Они остановились у ворот нового кладбища, мимо которого проскочили, торопясь выбраться за кольцевое шоссе. «Новым» оно называлось, поскольку существовало всего лет пять или шесть, старое было «перенаселено», там хоронили по специальному разрешению, создавая на центральной аллее, украшенной мрамором и гранитом, подобие Пантеона. Здесь же, в нескольких метрах от дороги, тянулась глухая, из бутового камня стена. В разрыве стены поднимались массивные, похожие на крепостные, ворота с калиткой, в них упирался отросток дороги с площадкой для стоянки машин и катафалков. Сергей недо уменно смотрел вслед Федорову, который вышел из машины и направился к распахнутой настежь калитке. В отличие от своей обычной, с легкой развалочкой, быстрой походки, молодившей его, сейчас он ступал медленно, словно при каждом шаге пробуя землю на прочность.

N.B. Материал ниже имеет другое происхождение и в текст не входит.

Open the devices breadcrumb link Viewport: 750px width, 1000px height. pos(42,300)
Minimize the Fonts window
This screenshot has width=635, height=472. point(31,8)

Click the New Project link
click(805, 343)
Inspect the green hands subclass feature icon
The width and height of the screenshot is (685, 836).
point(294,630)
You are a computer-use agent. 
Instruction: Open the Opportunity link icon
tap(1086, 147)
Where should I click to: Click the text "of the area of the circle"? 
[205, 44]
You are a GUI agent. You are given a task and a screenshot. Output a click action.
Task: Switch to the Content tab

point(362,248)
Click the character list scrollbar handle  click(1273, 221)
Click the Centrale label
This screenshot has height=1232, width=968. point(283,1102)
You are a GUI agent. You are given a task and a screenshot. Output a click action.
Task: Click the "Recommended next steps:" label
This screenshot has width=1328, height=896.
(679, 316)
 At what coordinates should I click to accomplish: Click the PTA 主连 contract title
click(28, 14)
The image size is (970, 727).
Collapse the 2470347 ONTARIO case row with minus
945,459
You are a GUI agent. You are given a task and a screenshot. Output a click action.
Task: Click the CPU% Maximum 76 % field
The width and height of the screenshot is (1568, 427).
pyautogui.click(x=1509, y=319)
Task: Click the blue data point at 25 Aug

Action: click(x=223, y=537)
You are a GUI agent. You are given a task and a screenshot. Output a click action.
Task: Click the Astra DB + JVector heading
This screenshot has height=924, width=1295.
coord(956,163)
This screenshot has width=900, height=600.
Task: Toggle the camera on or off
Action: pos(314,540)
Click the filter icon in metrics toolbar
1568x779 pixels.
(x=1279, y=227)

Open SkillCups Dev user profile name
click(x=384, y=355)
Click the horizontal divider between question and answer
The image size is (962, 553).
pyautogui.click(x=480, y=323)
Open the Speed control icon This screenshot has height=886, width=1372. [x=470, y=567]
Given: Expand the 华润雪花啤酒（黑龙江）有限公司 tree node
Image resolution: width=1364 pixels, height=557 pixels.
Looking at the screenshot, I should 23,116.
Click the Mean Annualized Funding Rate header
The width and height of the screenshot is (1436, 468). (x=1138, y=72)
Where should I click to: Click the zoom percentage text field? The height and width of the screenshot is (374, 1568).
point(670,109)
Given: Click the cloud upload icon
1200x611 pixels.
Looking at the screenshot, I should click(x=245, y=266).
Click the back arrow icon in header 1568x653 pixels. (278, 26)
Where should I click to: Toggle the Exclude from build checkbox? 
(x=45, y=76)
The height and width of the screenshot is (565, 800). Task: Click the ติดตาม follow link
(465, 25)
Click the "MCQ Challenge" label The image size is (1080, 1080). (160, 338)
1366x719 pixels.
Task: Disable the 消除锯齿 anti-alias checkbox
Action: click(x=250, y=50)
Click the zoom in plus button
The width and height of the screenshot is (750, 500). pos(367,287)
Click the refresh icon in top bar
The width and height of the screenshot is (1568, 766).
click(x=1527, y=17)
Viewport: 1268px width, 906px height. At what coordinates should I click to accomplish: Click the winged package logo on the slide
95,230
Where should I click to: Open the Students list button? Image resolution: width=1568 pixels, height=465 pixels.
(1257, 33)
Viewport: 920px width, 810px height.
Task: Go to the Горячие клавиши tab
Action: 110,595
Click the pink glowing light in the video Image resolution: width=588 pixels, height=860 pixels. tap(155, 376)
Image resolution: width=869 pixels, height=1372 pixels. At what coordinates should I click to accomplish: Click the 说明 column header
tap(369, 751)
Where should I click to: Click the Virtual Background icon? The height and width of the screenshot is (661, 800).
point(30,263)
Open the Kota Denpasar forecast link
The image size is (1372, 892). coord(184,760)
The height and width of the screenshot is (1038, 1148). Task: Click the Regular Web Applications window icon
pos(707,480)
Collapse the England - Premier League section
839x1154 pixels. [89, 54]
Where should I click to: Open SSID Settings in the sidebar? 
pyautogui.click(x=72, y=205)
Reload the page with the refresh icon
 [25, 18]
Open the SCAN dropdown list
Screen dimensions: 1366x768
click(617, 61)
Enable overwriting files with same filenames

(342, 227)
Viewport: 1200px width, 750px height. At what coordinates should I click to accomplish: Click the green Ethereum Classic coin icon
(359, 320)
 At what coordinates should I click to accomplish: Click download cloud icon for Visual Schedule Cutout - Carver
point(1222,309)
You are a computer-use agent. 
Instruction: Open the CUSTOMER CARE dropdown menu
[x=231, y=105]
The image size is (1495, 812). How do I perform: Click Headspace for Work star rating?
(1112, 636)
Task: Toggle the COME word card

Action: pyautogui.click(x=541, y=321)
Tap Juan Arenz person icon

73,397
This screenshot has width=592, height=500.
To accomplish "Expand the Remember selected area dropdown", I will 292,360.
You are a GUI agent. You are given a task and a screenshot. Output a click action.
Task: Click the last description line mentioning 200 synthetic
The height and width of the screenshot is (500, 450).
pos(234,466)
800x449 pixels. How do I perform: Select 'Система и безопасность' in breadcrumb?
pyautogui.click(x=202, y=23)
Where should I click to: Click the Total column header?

День был на исходе, за воротами на скамейке подремывал старик, вероятно, кладбищенский сторож, несмотря на теплынь, в валенках с калошами. Поблизости виднелся деревянный домик с верандочкой, увешенной щитами с цифрами-показателями,— должно быть, контора. Но Федорову повезло. «Летчик?..— встрепенулся старик, поднимая на Фёдорова красные воспаленные глаза.— Это которого порезали, што ль?.. Эвон лежит, недалеко... Ероплан у него на могилке, сразу приметишь...»
Странное дело, теплынь, разлитая в воздухе, и томление по-весеннему сыроватой, но уже прогретой солнцем земли — все осталось позади, по ту сторону кладбищенской стены. Федорова продрал озноб, словно между толпящихся, жмущихся один к одному крестов, звездочек, между отлитых из цемента надгробий и каменных плит гулял сквозной ветер и от самой земли тянуло холодом. Не оттого ли старик отогревается в валенках?.. «Летчик... Это которого порезали, што ль?..» Как все просто!..— думал Федоров, шагая по неширокой, выложенной кирпичом дорожке.
Он сам не знал, что потянуло его сюда. Странная фантазия. Даже не странная — порочная какая-то фантазия, потребность... Да, потребность — он почувствовал вдруг потребность как бы присоединиться к длинной, нескончаемой похоронной процессии, которая в тот день тянулась через весь город...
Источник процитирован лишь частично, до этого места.